*** Input data ***

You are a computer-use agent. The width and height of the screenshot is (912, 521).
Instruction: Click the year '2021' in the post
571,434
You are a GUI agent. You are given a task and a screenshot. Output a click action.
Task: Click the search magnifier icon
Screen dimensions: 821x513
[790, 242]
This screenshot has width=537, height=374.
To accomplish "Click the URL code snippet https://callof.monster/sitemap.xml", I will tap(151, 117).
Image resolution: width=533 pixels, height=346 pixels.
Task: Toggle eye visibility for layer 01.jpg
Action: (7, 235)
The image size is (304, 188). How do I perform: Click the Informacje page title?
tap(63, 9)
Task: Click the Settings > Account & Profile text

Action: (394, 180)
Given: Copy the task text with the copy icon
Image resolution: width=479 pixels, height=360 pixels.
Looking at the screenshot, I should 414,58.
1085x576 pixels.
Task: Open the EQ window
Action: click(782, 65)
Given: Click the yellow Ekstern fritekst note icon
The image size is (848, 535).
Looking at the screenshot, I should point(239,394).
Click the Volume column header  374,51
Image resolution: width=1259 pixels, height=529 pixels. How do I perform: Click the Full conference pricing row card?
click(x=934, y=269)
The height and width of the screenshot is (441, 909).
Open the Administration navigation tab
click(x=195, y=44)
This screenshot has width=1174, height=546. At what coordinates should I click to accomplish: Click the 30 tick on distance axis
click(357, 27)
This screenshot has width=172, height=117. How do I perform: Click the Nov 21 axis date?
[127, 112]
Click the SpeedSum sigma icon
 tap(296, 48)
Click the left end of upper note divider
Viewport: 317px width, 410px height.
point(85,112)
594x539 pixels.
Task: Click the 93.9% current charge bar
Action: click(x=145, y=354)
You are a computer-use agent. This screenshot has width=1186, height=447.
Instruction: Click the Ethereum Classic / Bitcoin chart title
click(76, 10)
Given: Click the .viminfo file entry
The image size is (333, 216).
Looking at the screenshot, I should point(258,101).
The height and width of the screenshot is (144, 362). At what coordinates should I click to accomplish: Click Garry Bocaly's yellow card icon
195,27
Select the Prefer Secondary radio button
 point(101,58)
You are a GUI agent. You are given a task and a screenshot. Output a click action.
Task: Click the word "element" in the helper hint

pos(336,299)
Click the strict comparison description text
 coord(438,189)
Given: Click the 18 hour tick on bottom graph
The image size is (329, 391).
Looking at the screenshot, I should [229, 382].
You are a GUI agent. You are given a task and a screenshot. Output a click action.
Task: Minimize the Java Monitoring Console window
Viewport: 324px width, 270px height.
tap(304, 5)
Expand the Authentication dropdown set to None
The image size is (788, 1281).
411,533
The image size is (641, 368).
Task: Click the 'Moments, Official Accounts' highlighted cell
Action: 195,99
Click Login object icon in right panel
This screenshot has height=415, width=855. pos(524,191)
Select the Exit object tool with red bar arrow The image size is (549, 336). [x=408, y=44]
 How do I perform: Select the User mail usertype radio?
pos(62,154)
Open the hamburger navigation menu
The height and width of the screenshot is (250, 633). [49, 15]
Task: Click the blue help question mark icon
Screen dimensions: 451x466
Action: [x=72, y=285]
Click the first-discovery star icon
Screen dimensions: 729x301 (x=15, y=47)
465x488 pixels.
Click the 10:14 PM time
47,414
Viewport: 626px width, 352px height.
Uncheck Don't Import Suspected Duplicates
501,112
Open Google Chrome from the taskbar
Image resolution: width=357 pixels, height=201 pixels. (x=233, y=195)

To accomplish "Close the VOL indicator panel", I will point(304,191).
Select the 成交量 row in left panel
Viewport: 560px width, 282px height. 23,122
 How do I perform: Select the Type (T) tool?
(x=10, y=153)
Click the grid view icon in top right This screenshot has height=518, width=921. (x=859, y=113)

***

_Problem description:_
For this exercise, give the entries above again with no difference at all.

_Result below:_
You are a computer-use agent. The width and height of the screenshot is (912, 521).
Instruction: Click the year '2021' in the post
571,434
You are a GUI agent. You are given a task and a screenshot. Output a click action.
Task: Click the search magnifier icon
Screen dimensions: 821x513
[790, 242]
This screenshot has width=537, height=374.
To accomplish "Click the URL code snippet https://callof.monster/sitemap.xml", I will tap(151, 117).
Image resolution: width=533 pixels, height=346 pixels.
Task: Toggle eye visibility for layer 01.jpg
Action: (7, 235)
The image size is (304, 188). How do I perform: Click the Informacje page title?
tap(63, 9)
Task: Click the Settings > Account & Profile text

Action: (394, 180)
Given: Copy the task text with the copy icon
Image resolution: width=479 pixels, height=360 pixels.
Looking at the screenshot, I should 414,58.
1085x576 pixels.
Task: Open the EQ window
Action: click(782, 65)
Given: Click the yellow Ekstern fritekst note icon
The image size is (848, 535).
Looking at the screenshot, I should point(239,394).
Click the Volume column header  374,51
Image resolution: width=1259 pixels, height=529 pixels. How do I perform: Click the Full conference pricing row card?
click(x=934, y=269)
The height and width of the screenshot is (441, 909).
Open the Administration navigation tab
click(x=195, y=44)
This screenshot has width=1174, height=546. At what coordinates should I click to accomplish: Click the 30 tick on distance axis
click(357, 27)
This screenshot has width=172, height=117. How do I perform: Click the Nov 21 axis date?
[127, 112]
Click the SpeedSum sigma icon
 tap(296, 48)
Click the left end of upper note divider
Viewport: 317px width, 410px height.
point(85,112)
594x539 pixels.
Task: Click the 93.9% current charge bar
Action: click(x=145, y=354)
You are a computer-use agent. This screenshot has width=1186, height=447.
Instruction: Click the Ethereum Classic / Bitcoin chart title
click(76, 10)
Given: Click the .viminfo file entry
The image size is (333, 216).
Looking at the screenshot, I should point(258,101).
The height and width of the screenshot is (144, 362). At what coordinates should I click to accomplish: Click Garry Bocaly's yellow card icon
195,27
Select the Prefer Secondary radio button
 point(101,58)
You are a GUI agent. You are given a task and a screenshot. Output a click action.
Task: Click the word "element" in the helper hint

pos(336,299)
Click the strict comparison description text
 coord(438,189)
Given: Click the 18 hour tick on bottom graph
The image size is (329, 391).
Looking at the screenshot, I should [229, 382].
You are a GUI agent. You are given a task and a screenshot. Output a click action.
Task: Minimize the Java Monitoring Console window
Viewport: 324px width, 270px height.
tap(304, 5)
Expand the Authentication dropdown set to None
The image size is (788, 1281).
411,533
The image size is (641, 368).
Task: Click the 'Moments, Official Accounts' highlighted cell
Action: 195,99
Click Login object icon in right panel
This screenshot has height=415, width=855. pos(524,191)
Select the Exit object tool with red bar arrow The image size is (549, 336). [x=408, y=44]
 How do I perform: Select the User mail usertype radio?
pos(62,154)
Open the hamburger navigation menu
The height and width of the screenshot is (250, 633). [49, 15]
Task: Click the blue help question mark icon
Screen dimensions: 451x466
Action: [x=72, y=285]
Click the first-discovery star icon
Screen dimensions: 729x301 (x=15, y=47)
465x488 pixels.
Click the 10:14 PM time
47,414
Viewport: 626px width, 352px height.
Uncheck Don't Import Suspected Duplicates
501,112
Open Google Chrome from the taskbar
Image resolution: width=357 pixels, height=201 pixels. (x=233, y=195)

To accomplish "Close the VOL indicator panel", I will point(304,191).
Select the 成交量 row in left panel
Viewport: 560px width, 282px height. 23,122
 How do I perform: Select the Type (T) tool?
(x=10, y=153)
Click the grid view icon in top right This screenshot has height=518, width=921. (x=859, y=113)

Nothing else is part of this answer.